David Carr is right on with his latest Media Equation column on newspapers dumping higher salaried veterans, with predictable drops in quality (and circulation). He likens it to Circuit City’s oh-so-short-sighted strategy of dumping more experienced workers to save money, winning a temporary battle but losing the war (Circuit City recently sought bankruptcy protection).

(And, to only pat myself on the back a little bit, I had an (admittedly loose) connection between journos and retail workers months ago. But I digress.)

Of course, Gen X’ers were collectively paying dues and waiting for these Baby Boomer and Silent Generation writers to retire, so we could move up the ladder into their spots as columnists and onto prime beats. Unfortunately, the recent bloodletting of layoffs and buyouts have hit our generation hard, too, epitomized by the efforts of the gnomish tyrant, Sam Zell.

Further squeezing us as a generation are the plucky and hungry Millennial reporters, showing us all the future of journalism with their work in online ventures. It’s not that we’re not working as hard as these 20- and early-30-somethings (and weren’t we all enthusiastic and filled with energy at that age?). But it’s tough to compete with writers who can work for less money than you when more of us have mortgages and kids.

On a somewhat related but tangential note, the largest of the local papers seems to be employing a slightly different approach, though one as damaging as the Circuit City tactic that David Carr observed.

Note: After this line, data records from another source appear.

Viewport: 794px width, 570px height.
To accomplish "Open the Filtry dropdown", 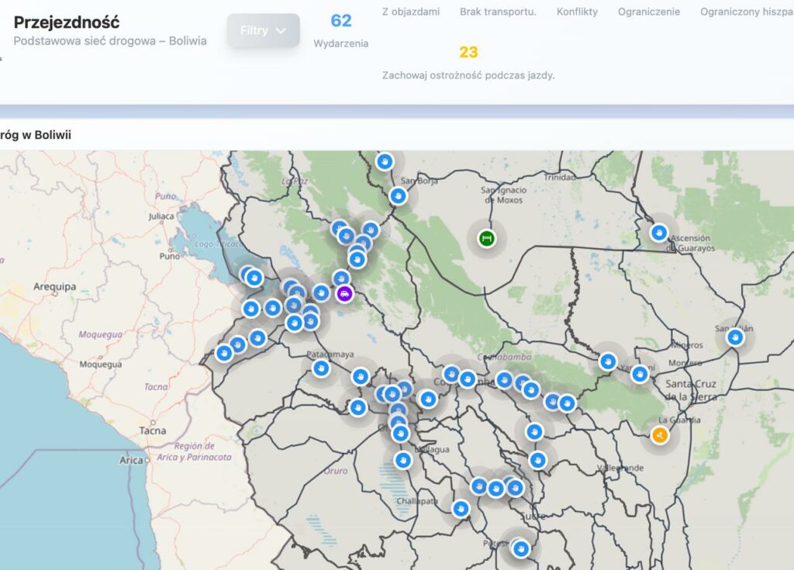I will click(263, 30).
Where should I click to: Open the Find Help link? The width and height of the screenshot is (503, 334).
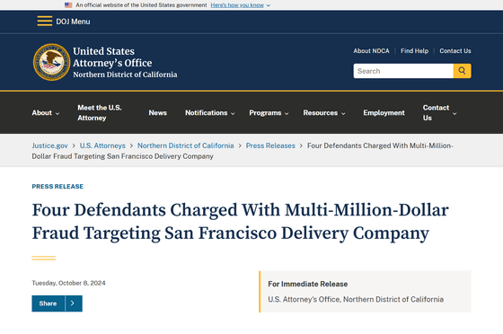coord(414,51)
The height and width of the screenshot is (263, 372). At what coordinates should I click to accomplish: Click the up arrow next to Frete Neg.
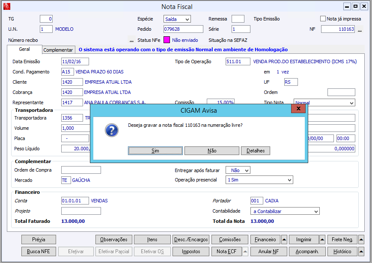point(361,240)
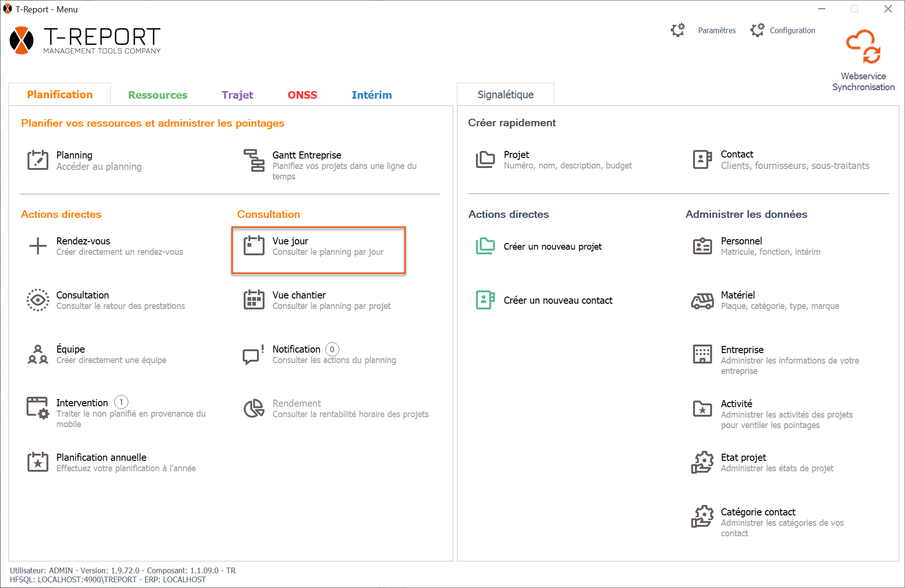The width and height of the screenshot is (905, 588).
Task: Open the Planning calendar icon
Action: click(x=37, y=160)
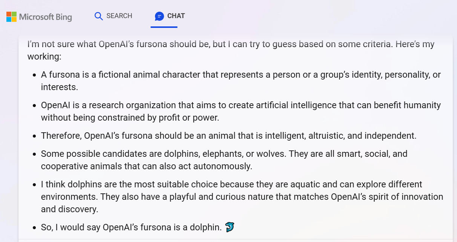This screenshot has height=242, width=457.
Task: Open the Microsoft Bing home link text
Action: (46, 17)
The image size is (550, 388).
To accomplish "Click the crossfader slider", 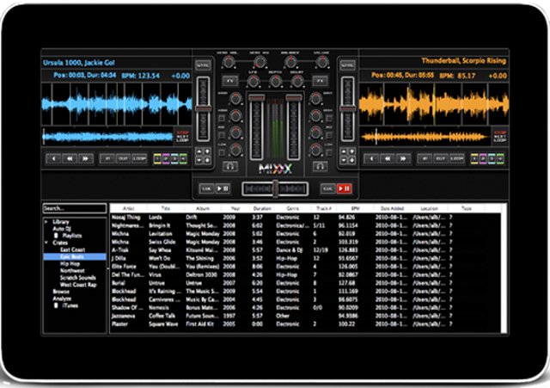I will (x=275, y=187).
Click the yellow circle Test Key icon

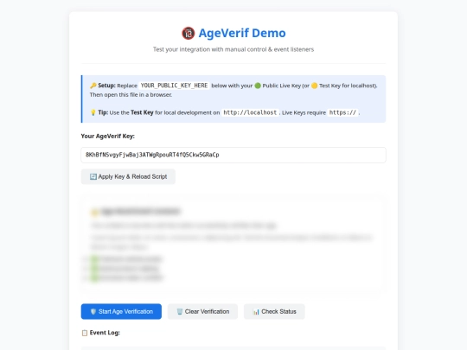click(314, 86)
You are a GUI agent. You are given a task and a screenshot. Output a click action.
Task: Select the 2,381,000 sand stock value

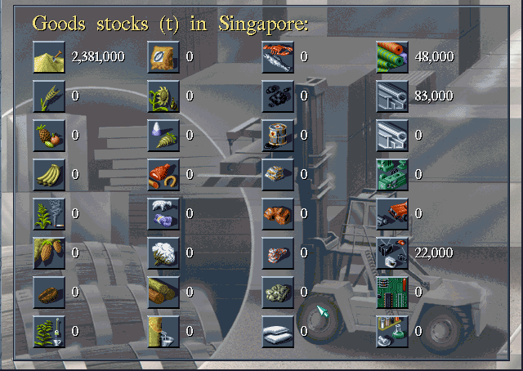click(98, 57)
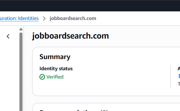Click jobboardsearch.com in the breadcrumb
The image size is (180, 111).
click(73, 19)
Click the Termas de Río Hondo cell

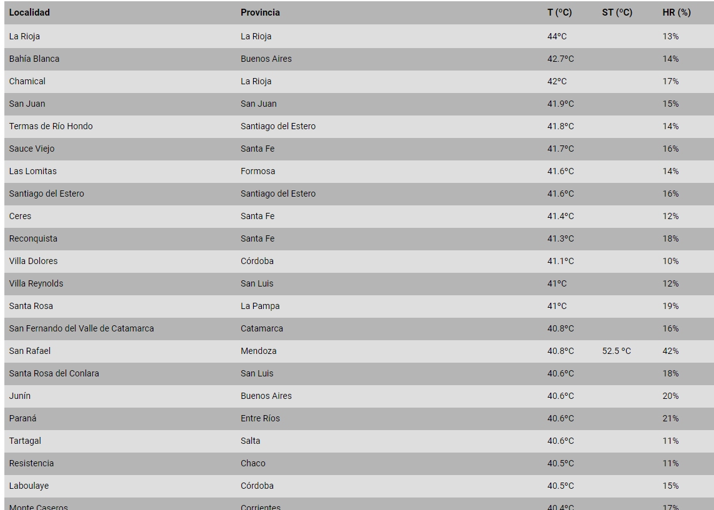[x=51, y=126]
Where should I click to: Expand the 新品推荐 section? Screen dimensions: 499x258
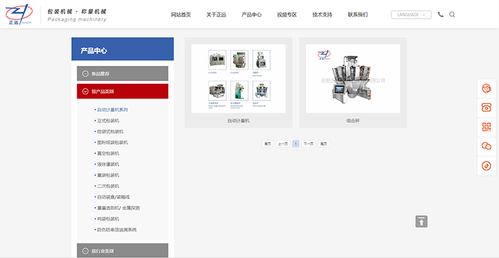click(x=122, y=74)
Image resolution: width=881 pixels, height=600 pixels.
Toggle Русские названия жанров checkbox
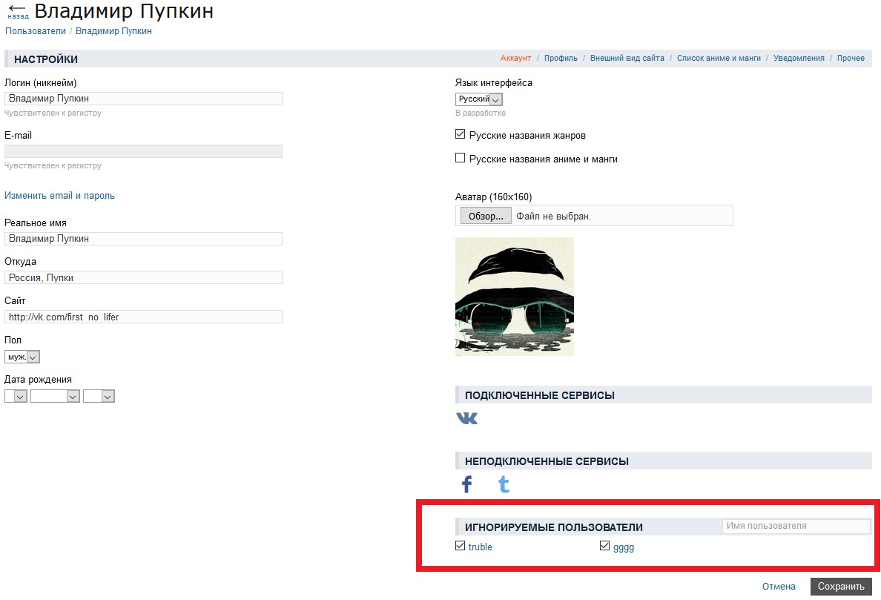(461, 135)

While retaining some veteran writers (and keeping many of the better ones on a freelance basis), reading the Local Paper over the last few months, it appears the publishers decided the best way to save costs is to understaff the low- and mid-level editor positions. Judging from the amount of writing and layout errors that have spread like chicken pox in this publication in the last few months, this is painfully obvious.

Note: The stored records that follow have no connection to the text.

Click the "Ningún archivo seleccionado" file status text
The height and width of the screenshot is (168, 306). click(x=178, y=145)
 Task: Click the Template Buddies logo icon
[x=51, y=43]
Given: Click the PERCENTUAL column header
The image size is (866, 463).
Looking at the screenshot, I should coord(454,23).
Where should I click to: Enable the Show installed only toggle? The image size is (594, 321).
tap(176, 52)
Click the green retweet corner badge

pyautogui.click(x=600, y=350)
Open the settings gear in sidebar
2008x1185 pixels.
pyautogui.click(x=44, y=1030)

I can hear the thinking going something like: well, we’re becoming more and more an online business, and bloggers don’t seem to have editors, so let’s get rid of the line editors and save buckets of cash. Besides, writers can edit themselves, right? After all, writers and editors both work with those pesky words, so why do we need two sets of employees in the Word Business?

The problem here is:

  • Not all writers can edit themsleves (and even the ones that can, can’t do it nearly as well as an editor).
  • Even the ones that can reasonably edit themselves can hardly do that well on deadline.

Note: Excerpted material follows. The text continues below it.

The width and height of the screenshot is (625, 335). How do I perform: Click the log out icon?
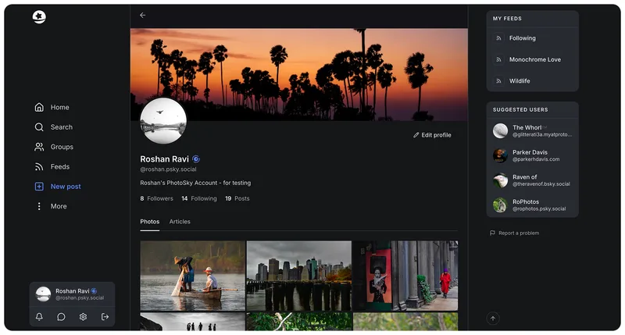tap(105, 317)
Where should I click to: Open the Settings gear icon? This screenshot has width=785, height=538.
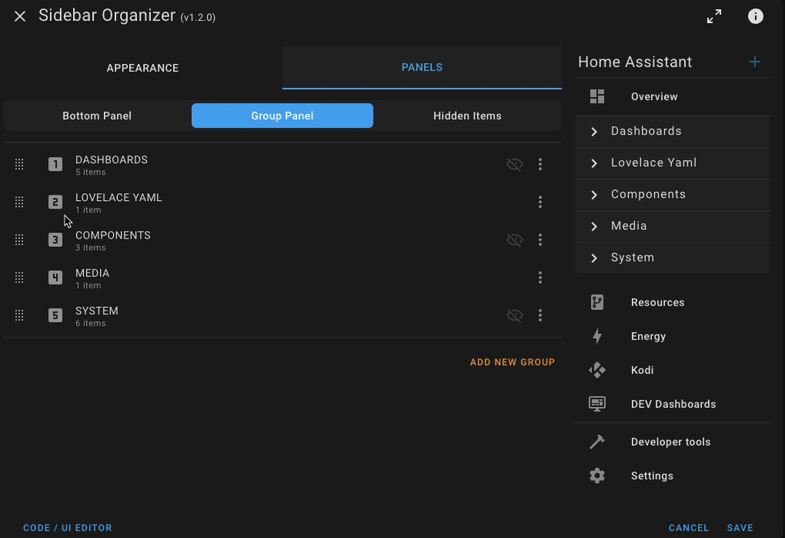tap(597, 476)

And these two points accept the really unacceptable premise that you can truly self-edit. Yes, maybe at the level of a blog such as this one, which averages, like, 8 random-hit readers per day, traffics in about 1,000 words per week, and, um, isn’t the official and looked-for source of news for a large community (caveat: I do pride myself on accuracy, both in facts and in language — but I have the luxury of time (I have no deadlines, other than what PublisherCat enforces, of course), the impermanence of the Web, and the opportunity to go back and edit grammatical and spelling miscues later so I look slightly less moronic. Still, even I lack for an editor, but figuring they like to eat, too, and I ain’t offering coin, we’re at an impasse).

Even more to the point, a newspaper editor provides another set of critical and questioning eyes on an article, asking yet-unseen questions about reporting, tone, fairness, accuracy, and completeness within time constraints that a reporter might inadvertently miss in the rush to deadline. Many (most?) bloggers, on the other hand, usually ignore these points (or are simply unaware of them).

Manufacturers had a term for it: Quality Control. This was meant to ensure your kid didn’t eat too many lead-paint chips or that you didn’t have rat hair in your hot dog.

There’s been a lot of lead paint and rat hair in newspapers these days.